Two-Lane Blacktop Reviews
Daniel S. of Geneva, Switzerland
"Two pop stars of that period, James Taylor and Dennis Wilson as the driver and the mechanic, race against Warren Oates in a journey through the heart of America. While Taylor and Wilson hardly speak, Warren Oates has a convulsive need to talk to the numerous hitch-hikers he accepts to take for a ride in his GTO.
TWO-LANE BLACKTOP is a road movie, in the tradition of EASY RIDER and THE VANISHING POINT, but the characters don't have to prove anything, they don't even care if they make it to their final destination, Washington D.C. They cannot either be considered as rebels because they don't have an ideal to defend or an authority to face. They are tragic figures without any ideals."
Chris K. Wilson of Dallas, TX United States
"The three main characters, haunted lost souls void of identity and emotion, are played by James Taylor, Dennis Wilson and Warren Oates. Taylor and Wilson silently cruise the backroads of America looking for the next race in their 55' Chevy. They eventually meet Oates, a chattering, nervous man involved in some kind of middle-age crisis while picking up hitchikers in his GTO. These men decide to race cross country, but eventually lose interest.
Throw into this uneasy mix a young hitchiker played by Laurie Bird. She jumps back and forth between these three men, holding off their awkward advances, eventually realizing their emotionless lives are headed down an endless highway without destination.
"Two-Lane Blacktop" is a morose study of men perpetually lost on the backroads of a nameless American landscape. They are hovering ghosts, void of identity, forever searching for a meaning which cannot be found. There are no easy truths or answers in Hellman's complex odyssey.
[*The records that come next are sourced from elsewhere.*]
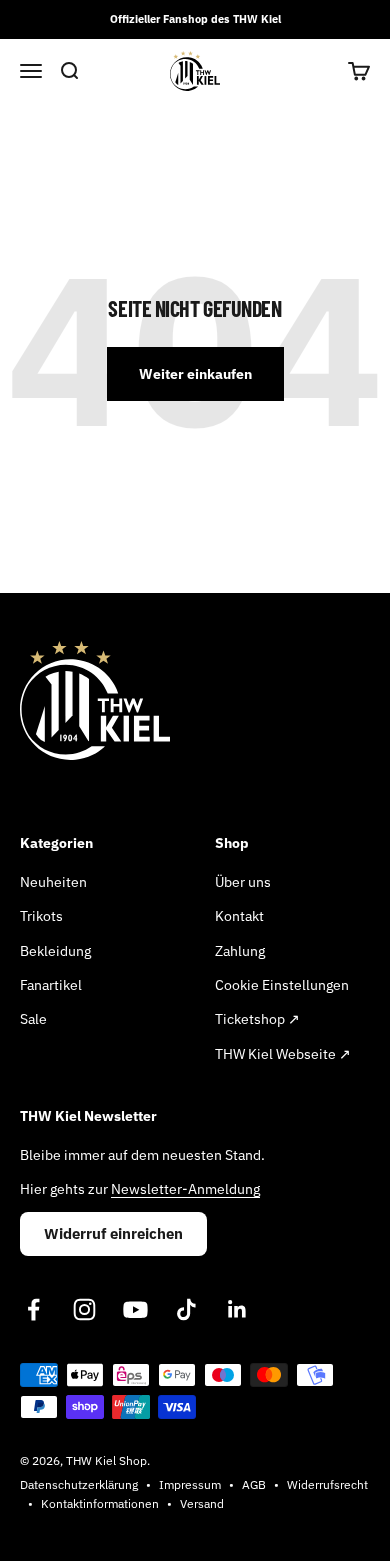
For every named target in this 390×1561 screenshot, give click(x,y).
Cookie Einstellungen (282, 985)
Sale (33, 1019)
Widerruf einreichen (113, 1233)
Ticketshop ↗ (257, 1019)
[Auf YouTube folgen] (135, 1309)
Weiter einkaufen (195, 374)
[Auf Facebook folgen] (33, 1309)
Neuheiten (53, 882)
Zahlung (240, 951)
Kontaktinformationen (100, 1503)
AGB (254, 1484)
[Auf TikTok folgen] (186, 1309)
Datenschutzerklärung (79, 1484)
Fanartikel (51, 985)
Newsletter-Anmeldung (185, 1189)
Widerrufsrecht (327, 1484)
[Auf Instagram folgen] (84, 1309)
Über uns (243, 882)
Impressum (190, 1484)
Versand (202, 1503)
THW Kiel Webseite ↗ (283, 1054)
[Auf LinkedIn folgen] (237, 1309)
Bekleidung (55, 951)
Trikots (41, 916)
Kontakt (239, 916)
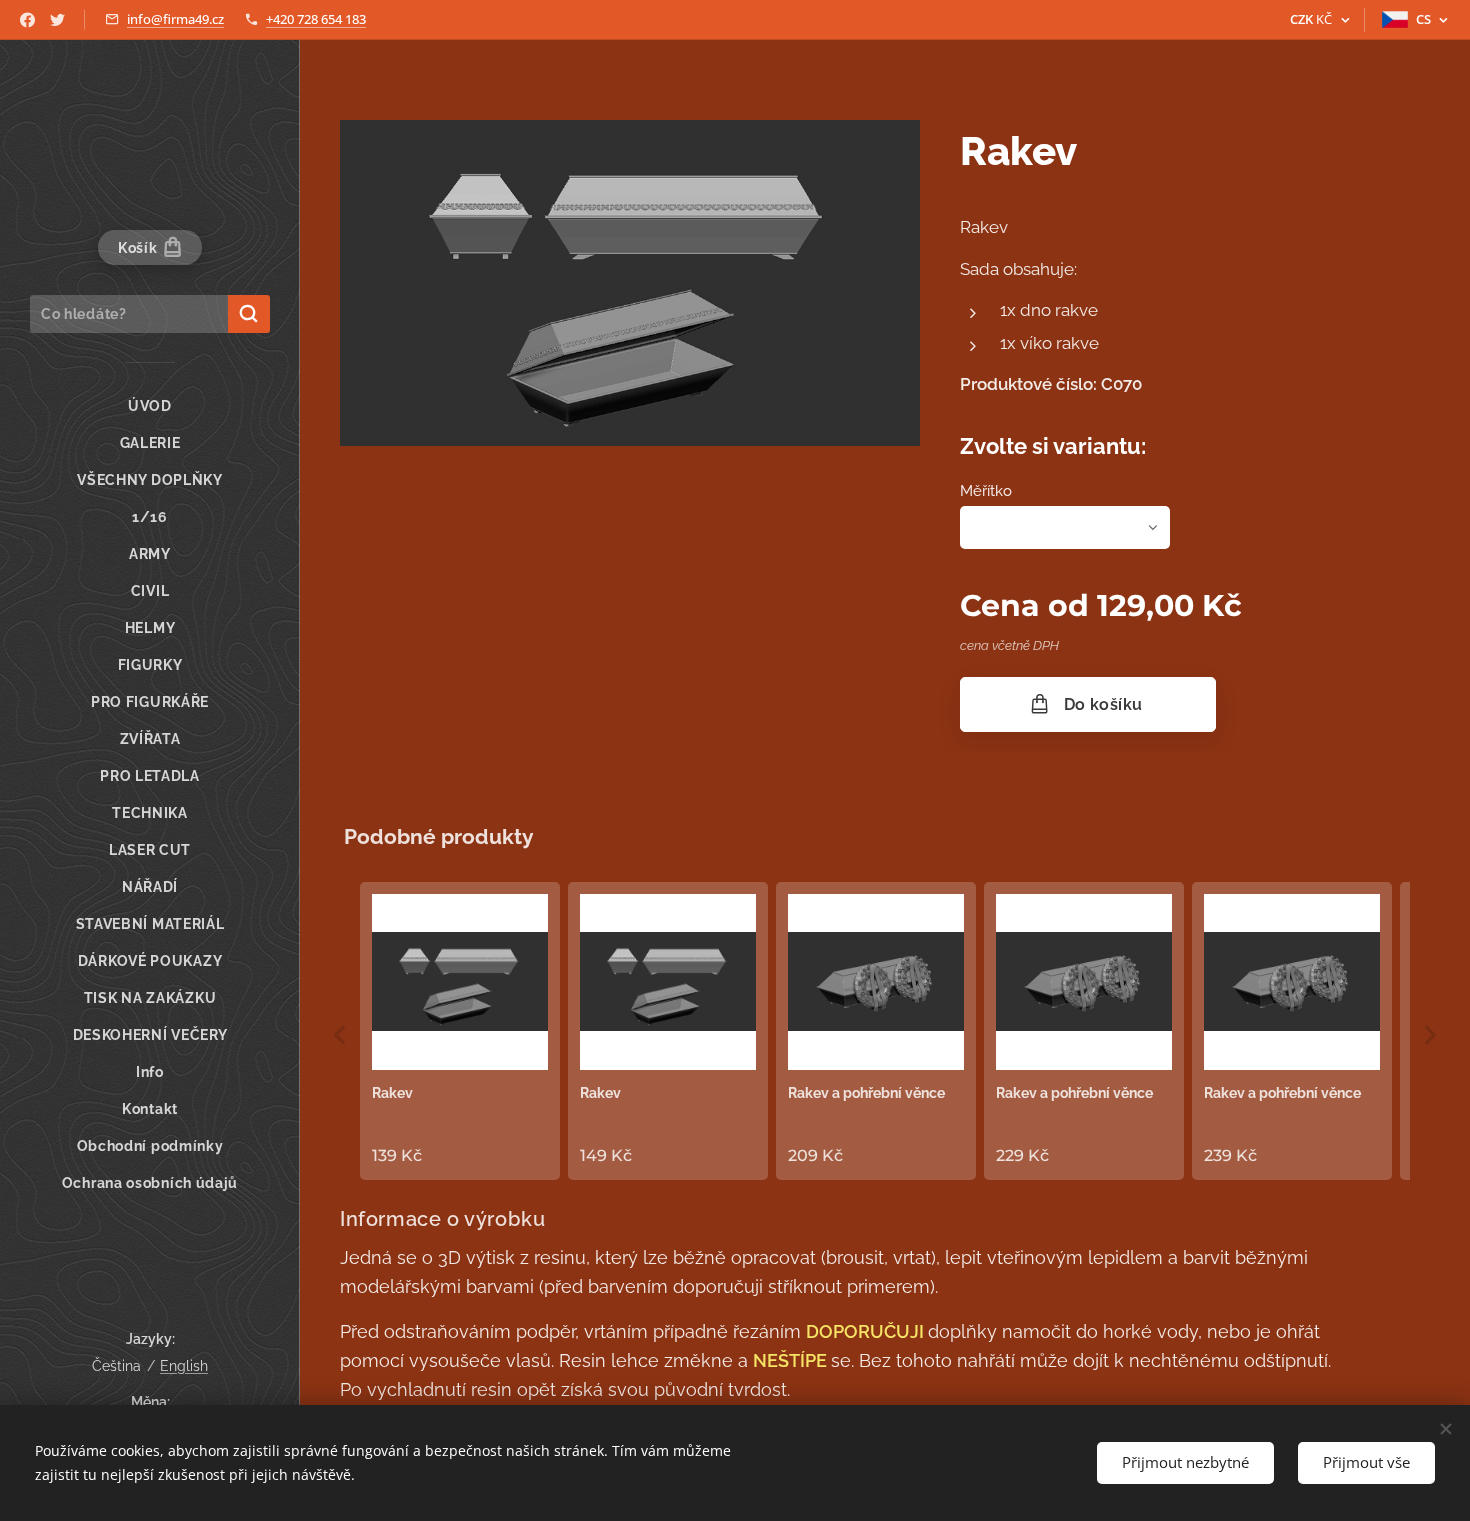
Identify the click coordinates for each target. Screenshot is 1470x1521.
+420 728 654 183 (316, 19)
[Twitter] (57, 20)
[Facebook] (27, 20)
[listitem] (460, 1031)
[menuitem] (150, 406)
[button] (340, 1035)
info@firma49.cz (175, 19)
These men are trapped, their cars serving as rolling coffins, redemption seemingly around the next bend, inexorably moving further and further away.
The time period of the early 1970s and the scratchy period music moaning from the AM radio, combined with the faceless gas stations and roadside diners of numerous small towns, all contribute to the overall effect of Hellman's dark character study. "Two-Lane Blacktop" is one of the finest American films no one has ever heard of."
The existential odyssey the characters go on seems to be more about the journey than the actual destination. The conclusion is a clear example of this. Some might find this film very dull, tedious and boring. Nothing much happens. But it captures such atmosphere, mood and place. The almost-always silent brothers, the young girl who disrupts their ordinary world, the Warren Oates character who just consistently wants to pick up hitchhikers and talk their ears off; all these elements add up to a portrait of a distinct culture of the 70's. (Interestingly, both brothers were rock stars in real life, who would never act again). The film might be too understated for most, but for those who appreciate films like The Passenger and Wanda, would likely find much to celebrate.
The rest of the cast is a hippie chick trying to find her way in life, and a race car driver and his Mechanic friend. All the characters are quirky, but only Oates is truly memorable. They bounce around from place to place looking for car action, but the audience gets little of it. A lot less than you might expect. That, and the lack of memorable characters is the reason I can't hold this movie with the highest regard. If you're going to have a slow paced movie, you need engaging characters to make it worthwhile, and that only partly existed here.